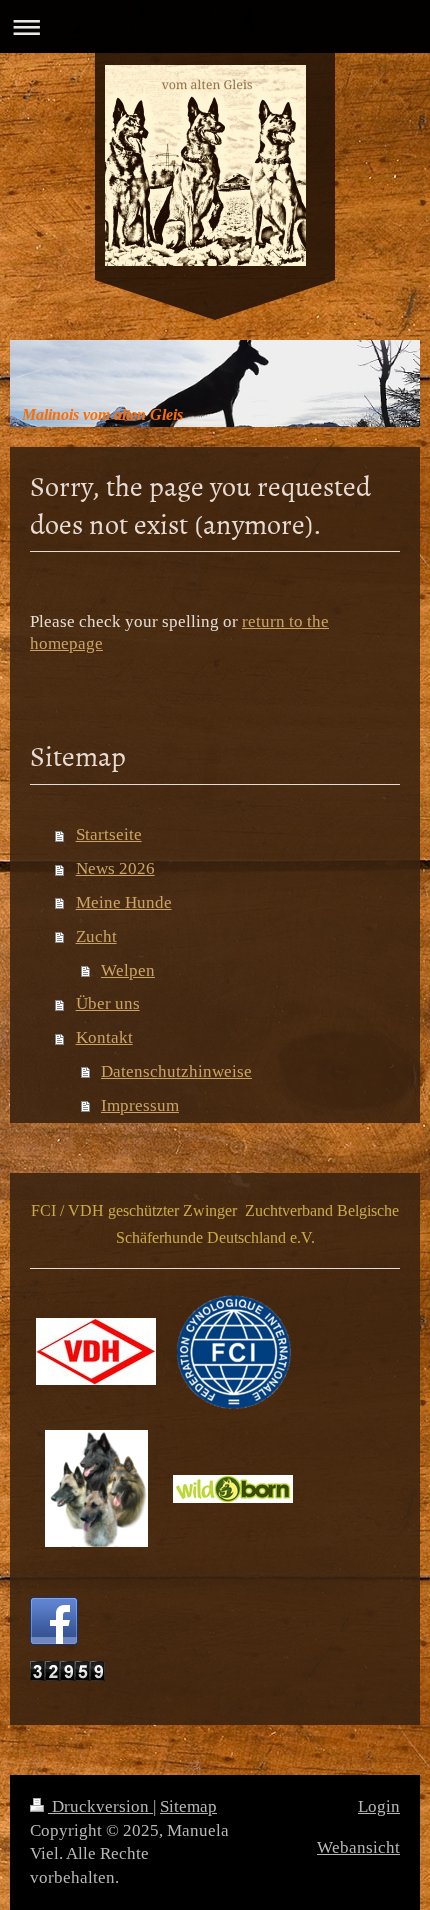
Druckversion (100, 1806)
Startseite (109, 834)
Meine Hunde (124, 902)
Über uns (108, 1003)
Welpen (128, 970)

..............................

Provide a precise transcription of the listing, excluding each picture.

Druckversion (100, 1806)
Startseite (109, 834)
Meine Hunde (124, 902)
Über uns (108, 1003)
Welpen (128, 970)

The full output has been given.